张艺放下茶盏,站起来。
“走,带我出去转转。”
王云舒愣了一下,然后连忙站起来,拿起竹篙,在岸边的石头上一点。小船悠悠地调了个头,离开岸边,往河心漂去。
这一次她没有往花船聚集的水域划,而是拐进了一条岔河,往更深处去了。
河道越来越窄,两边长满了芦苇和荷花,把外面的喧嚣隔绝得干干净净。
夕阳从芦苇的缝隙里透过来,在水面上画出一道一道金色的光柱。
“这边清净。”王云舒说,声音轻轻的,像是怕惊动了什么。
“嗯。”
小船穿过一片荷花丛,到了一片开阔的水面。
四周全是芦苇,高高的,把天都遮住了大半。
水面上漂着几片荷叶,偶尔有一条鱼跃出水面,“啪”的一声,又落回去,荡开一圈一圈的涟漪。
王云舒把竹篙收回来,让小船自己漂着。她在张艺对面坐下,低着头,手指绞着衣角,耳朵红红的。

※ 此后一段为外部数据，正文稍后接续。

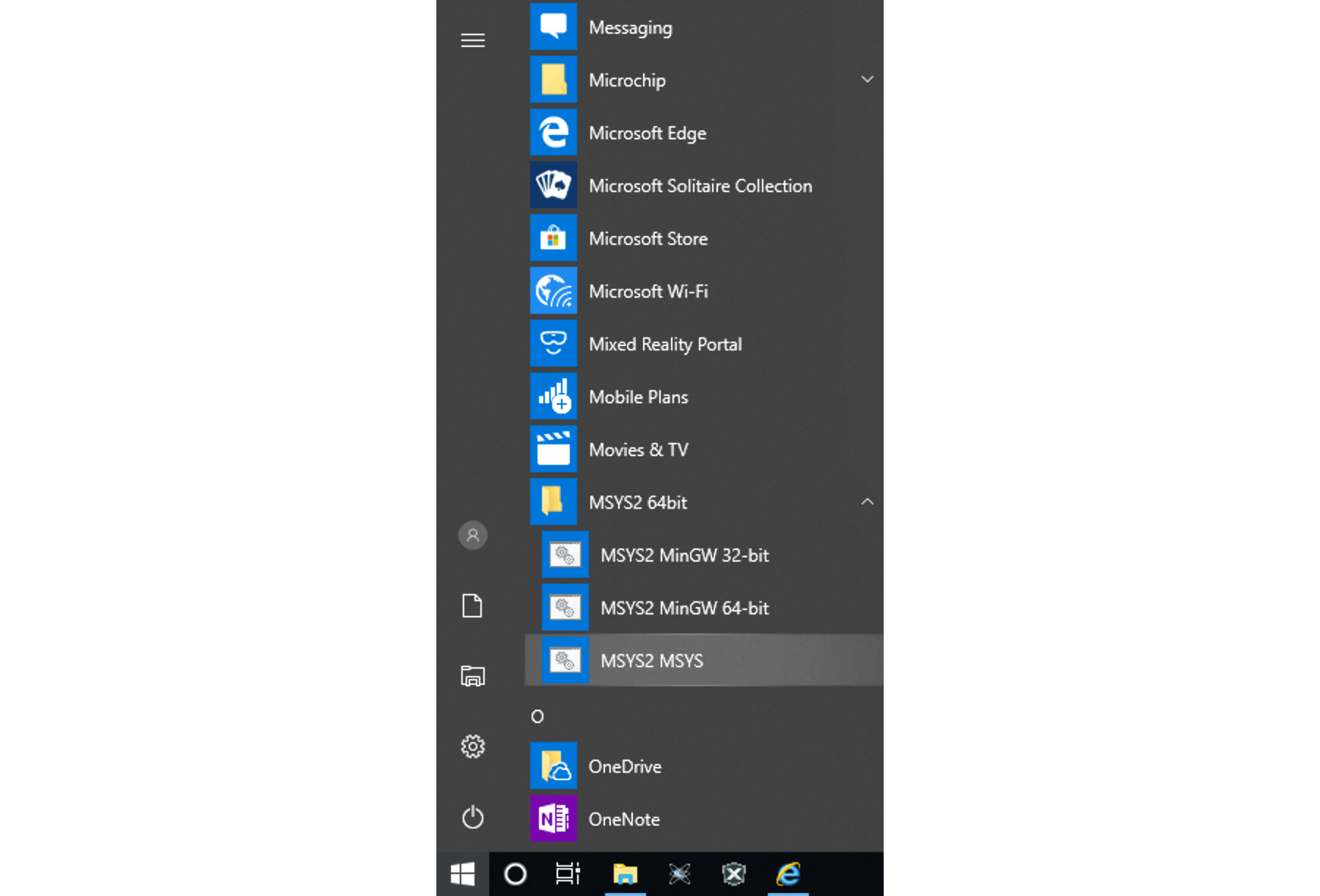Viewport: 1320px width, 896px height.
Task: Click the Start button on the taskbar
Action: [x=462, y=873]
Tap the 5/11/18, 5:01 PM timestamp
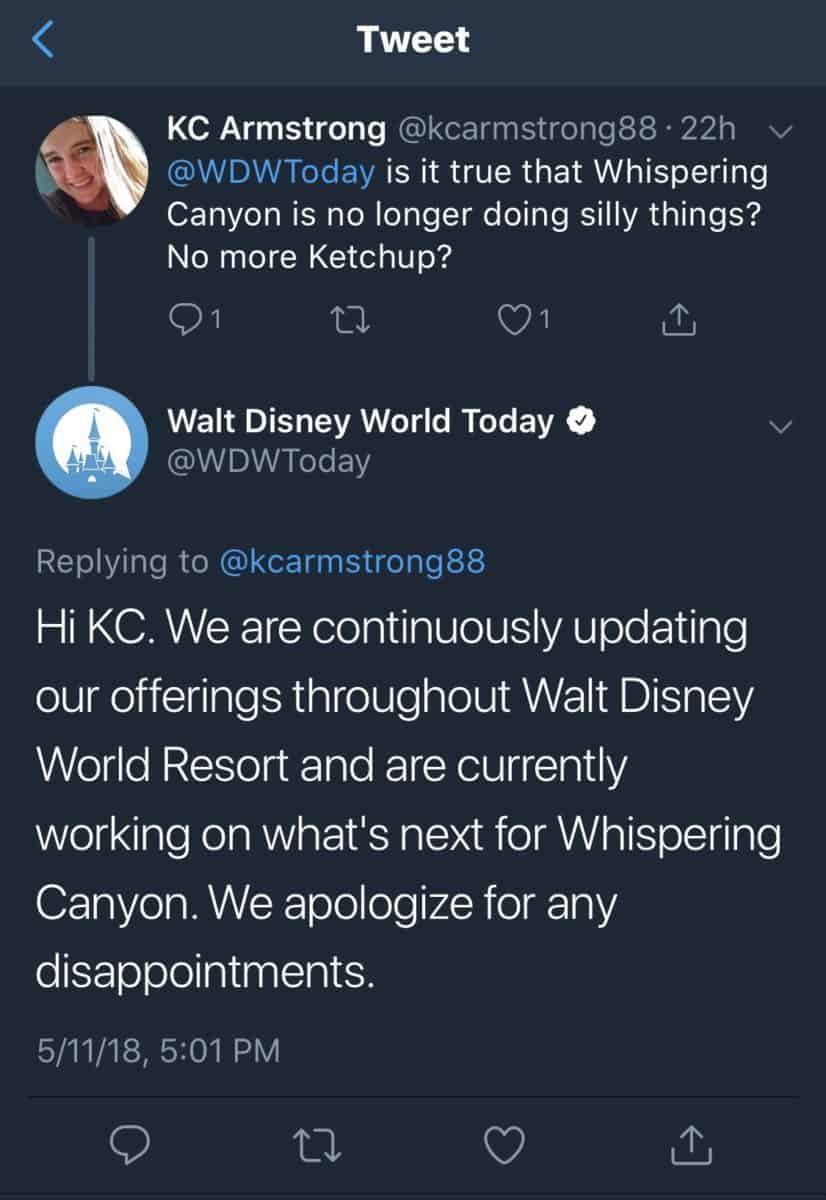This screenshot has height=1200, width=826. (x=158, y=1051)
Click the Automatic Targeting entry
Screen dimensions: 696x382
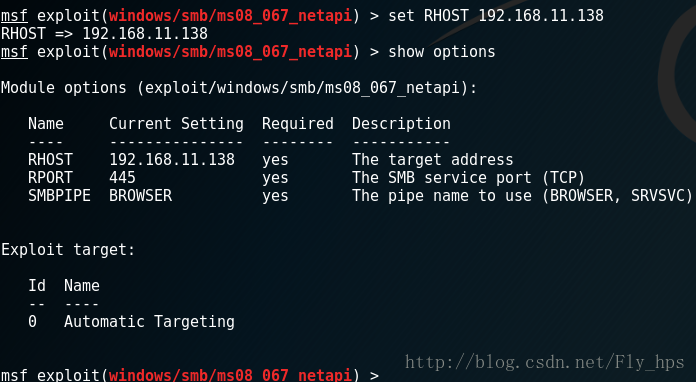pos(149,322)
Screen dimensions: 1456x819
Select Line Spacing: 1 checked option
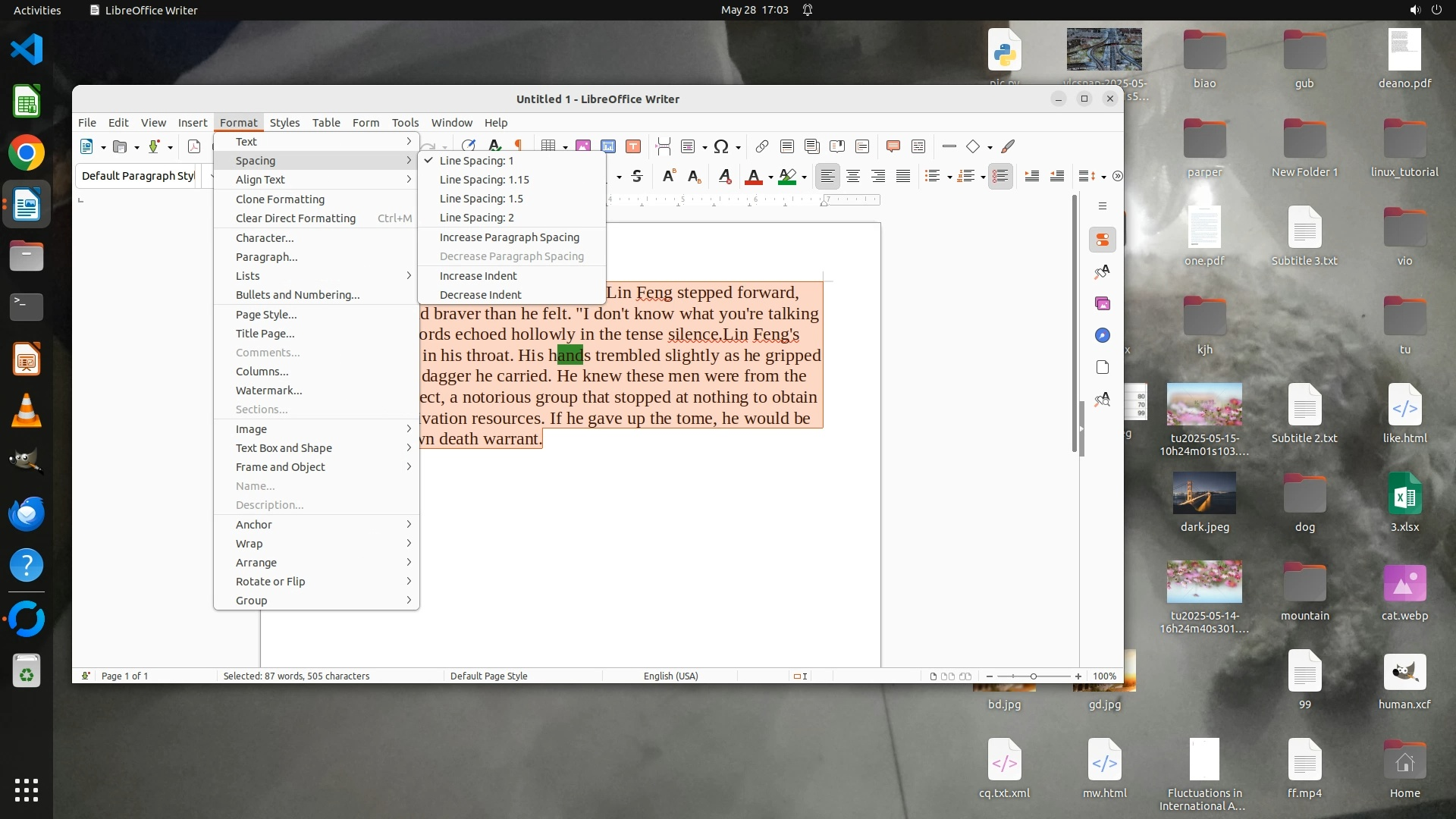coord(476,161)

“官人,”她开口了,声音小得像蚊子哼,“您知道吗,您不在的这些天,我天天都在想您。”
张艺看着她,没有说话。
“我知道我不配,”她抬起头,眼眶红了,但没有哭,“我是个寡妇,是个撑船的,比不了您身边那些贵人。可是……可是我控制不住自己。”
她站起来,走到船头,背对着他。
“官人,您看看我。”
她伸手解开了褂子的扣子。
第一颗,第二颗,第三颗。
褂子从肩膀上滑落,堆在脚边。
她里面穿着一件月白色的抹胸,薄薄的,能看见底下那两团肉的轮廓。
她伸手解开了抹胸的系带。
抹胸也滑落了。
她的背影赤裸在夕阳里。
轮廓清晰可见,从腋下到腰际收成一道优美的弧线。
然后到了胯骨,骤然宽了出去——宽得像一把打开的扇子,那是生过孩子的女人才有的胯骨,被撑开过,再也合不拢了。
她转过头,看了他一眼。
“官人,您别笑话我。”
她弯下腰,把裤子和亵裤一起褪到了膝盖。
然后她直起身,双手撑在船舷上,把屁股撅了起来。
张艺的呼吸停了一拍。
那是一副他从未见过的景象。
王云舒的屁股太大了。
不是那种少女的、紧致的、小巧的翘臀,是少妇的、成熟的、像磨盘一样大的肥臀。
两瓣臀肉又大又白,白得像刚出锅的豆腐,嫩得能掐出水来。
臀部的肌肉因为长期撑船而结实紧绷,但骨子里又透着女人的柔软,扭动时颤颤的,像两团装在袋子里的水。
她的胯骨很宽。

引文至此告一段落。